*Texto extraído*
------------------------------------------------------------------------

Desde un punto de vista lógico, se encuentran serias incoherencias en las argumentaciones que sostienen la aplicación directa de las neurociencias al campo educativo. En este sentido, se puede recurrir a la mereología, una teoría que estudia la relación entre el todo y las partes, formulada por el lógico polaco Lesniewski, de significativo valor para el examen lógico de los conocimientos científicos. Así, cuándo los neurocientíficos atribuyen lo que corresponde al todo de la vida psicológica, o a las interacciones significativas de los individuos con el mundo y la cultura, a una de sus partes, razonan en términos de la falacia mereológica. Esto quiere decir que cuándo se atribuye a una parte de aquella totalidad -el funcionamiento cerebral- las propiedades características del todo, en este caso la actividad intencional cognoscitiva que se cumple durante los procesos de enseñanza y aprendizaje. Dicho de otro modo, los predicados psicológicos se aplican solamente a la totalidad de las relaciones significativas de los individuos con su mundo, pero no a sus partes, o sea no se puede decir que los ojos ven, sí que lo hacemos nosotros con nuestro cerebro. Y obviamente, no es lógicamente admisible afirmar que el “cerebro piensa” o “aprende”, o lo que aún más serio, afirmar como se hace con frecuencia “que va a la escuela”.

------------------------------------------------------------------------

*Tareas a realizar*
[1] Según el texto sobre la falacia mereológica, ¿quién formuló la mereología?
[2] Traduce al inglés esta oración del texto sobre la falacia mereológica: "Desde un punto de vista lógico, se encuentran serias incoherencias en las argumentaciones que sostienen la aplicación directa de las neurociencias al campo educativo."
[3] Retoma el texto sobre la falacia mereológica a continuación de su última oración.

*Datos registrados*
------------------------------------------------------------------------

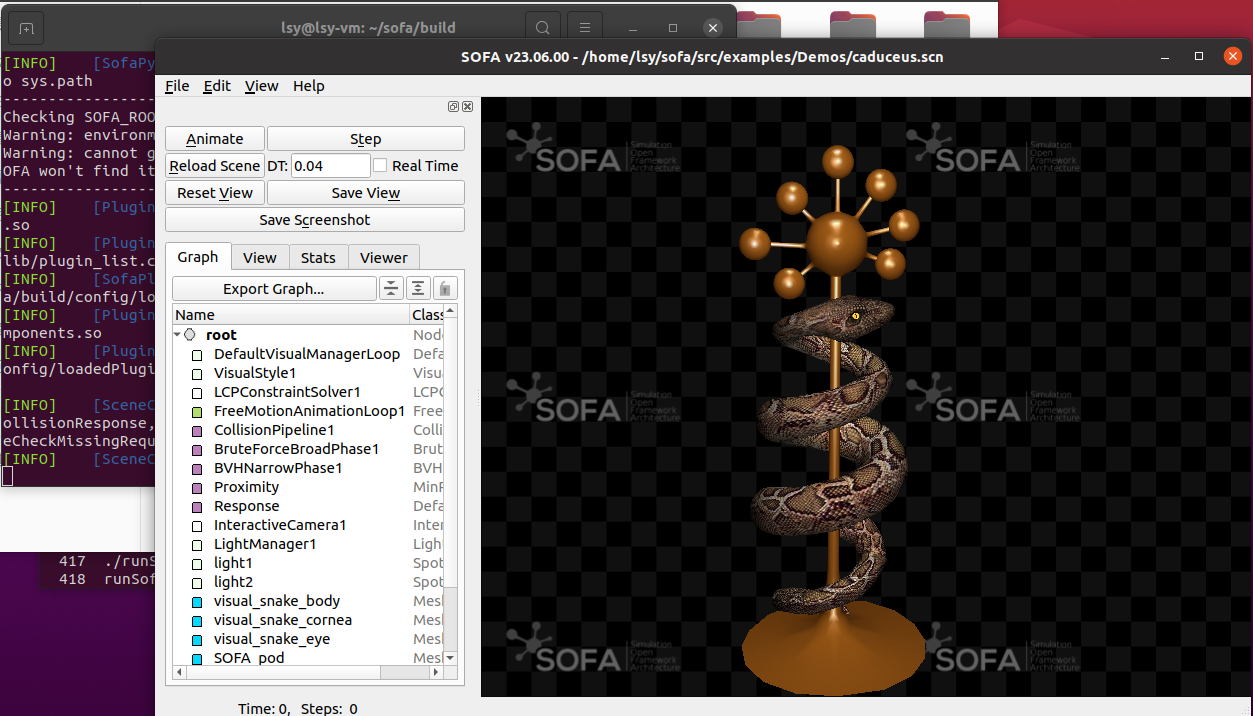Click the Save Screenshot button
Viewport: 1253px width, 716px height.
point(314,219)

------------------------------------------------------------------------

*Respuestas por tarea*
[1] El lógico polaco Lesniewski.

[2] From a logical point of view, serious inconsistencies are found in the arguments that support the direct application of neuroscience to the field of education.

[3]
A lo dicho, podemos añadir otro tipo de falacias lógicas, común en las argumentaciones presentes en las exposiciones de los neurocientíficas y de los educadores que les siguen. Se trata de la falacia de afirmar el consecuente, en el que la verdad de las premisas no garantiza la verdad de la conclusión. Podría ser que las premisas fueran todas verdaderas y la conclusión aun así sea falsa. Demos un ejemplo obvio de este tipo de falacia: “Si está nevando, entonces hace frío”, y “Hace frío”, por lo tanto “Está nevando”. Claramente, aunque ambas premisas sean verdaderas, la conclusión podría ser falsa, porque no siempre que hace frío está nevando. Esta falacia fue descubierta por los lógicos estoicos en la Grecia clásica, y adopta la forma siguiente en la lógica contemporánea.
A pesar de que el ejemplo anterior es convincente, no parece tan obvio el argumento de los neurocientíficos, pero se puede ver que tiene la misma forma: “Si hay trastornos neurológicos de acalculia, entonces hay dificultades en el aprendizaje de las matemáticas” y “Hay dificultades en el aprendizaje de las matemáticas”, por lo tanto “Hay trastornos de acalculia”.

¿En qué sentido las concepciones del mundo intervienen sobre la aplicación de las neurociencias a la educación?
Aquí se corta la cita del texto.